• [DOCUMENT EXCERPT]
══════════

# Regularization of Vertical-Cavity Surface-Emitting Lasers emission by   periodic non-Hermitian potentials

**Authors:** W. W. Ahmed, R. Herrero, M. Botey, Y. Wu, K. Staliunas

arXiv: 1902.04915 · 2019-10-23

## TL;DR

This paper introduces a new method using periodic non-Hermitian potentials to stabilize and enhance the brightness of broad-area VCSELs by concentrating light into a central, narrow beam through asymmetric mode coupling.

## Contribution

It presents a novel physical mechanism employing non-Hermitian potentials to control and improve the emission stability and brightness of VCSELs, which is a new approach in laser physics.

## Key findings

- Achieves stable, bright, narrow emission beams from broad-area VCSELs.
- Identifies optimal phase differences for inward radial mode coupling.
- Shows unidirectional inward coupling enhances central intensity without requiring perfect PT-symmetry.

══════════

• [DATA]
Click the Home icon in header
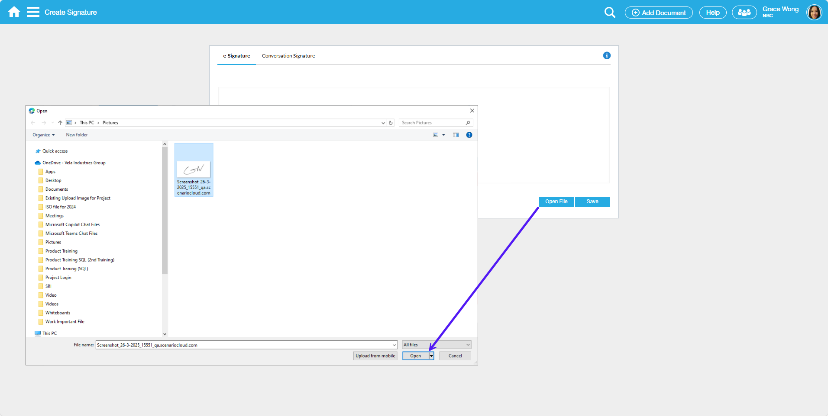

══════════

• [SET PROBLEM 1]
Answer these questions about the VCSEL paper summary:
(a) What arXiv number does it list?
(b) What does the method concentrate light into?
(c) Does unidirectional inward coupling need perfect PT-symmetry?
• [SET PROBLEM 2]
Update the stretch of the VCSEL paper summary from "This paper introduces" through "in laser physics.", changing "brightness" to "luminance".
• [SET PROBLEM 3]
Write what comes next in the VCSEL paper summary, picking up after its last sentence.
You won't need the lines for this work.

• [RESULT 1]
(a) 1902.04915
(b) A central, narrow beam
(c) No

• [RESULT 2]
This paper introduces a new method using periodic non-Hermitian potentials to stabilize and enhance the luminance of broad-area VCSELs by concentrating light into a central, narrow beam through asymmetric mode coupling.

## Contribution

It presents a novel physical mechanism employing non-Hermitian potentials to control and improve the emission stability and luminance of VCSELs, which is a new approach in laser physics.

• [RESULT 3]
## Abstract

We propose a novel physical mechanism based on periodic non-Hermitian potentials to efficiently control the complex spatial dynamics of broad-area lasers, particularly in Vertical-Cavity Surface-Emitting Lasers (VCSELs), achieving a stable emission of maximum brightness. Radially dephased periodic refractive index and gain-loss modulations accumulate the generated light from the entire active layer and concentrate it around the structure axis to emit narrow, bright beams. The effect is due to asymmetric-inward radial coupling between transverse modes, for particular phase differences of the refractive index and gain-loss modulations. Light is confined into a central beam with large intensity opening the path to design compact, bright and efficient broad-area light sources. We perform a comprehensive analysis to explore the maximum central intensity enhancement and concentration regimes. The study reveals that the optimum schemes are those holding unidirectional inward coupling but not fulfilling a perfect local PT-symmetry.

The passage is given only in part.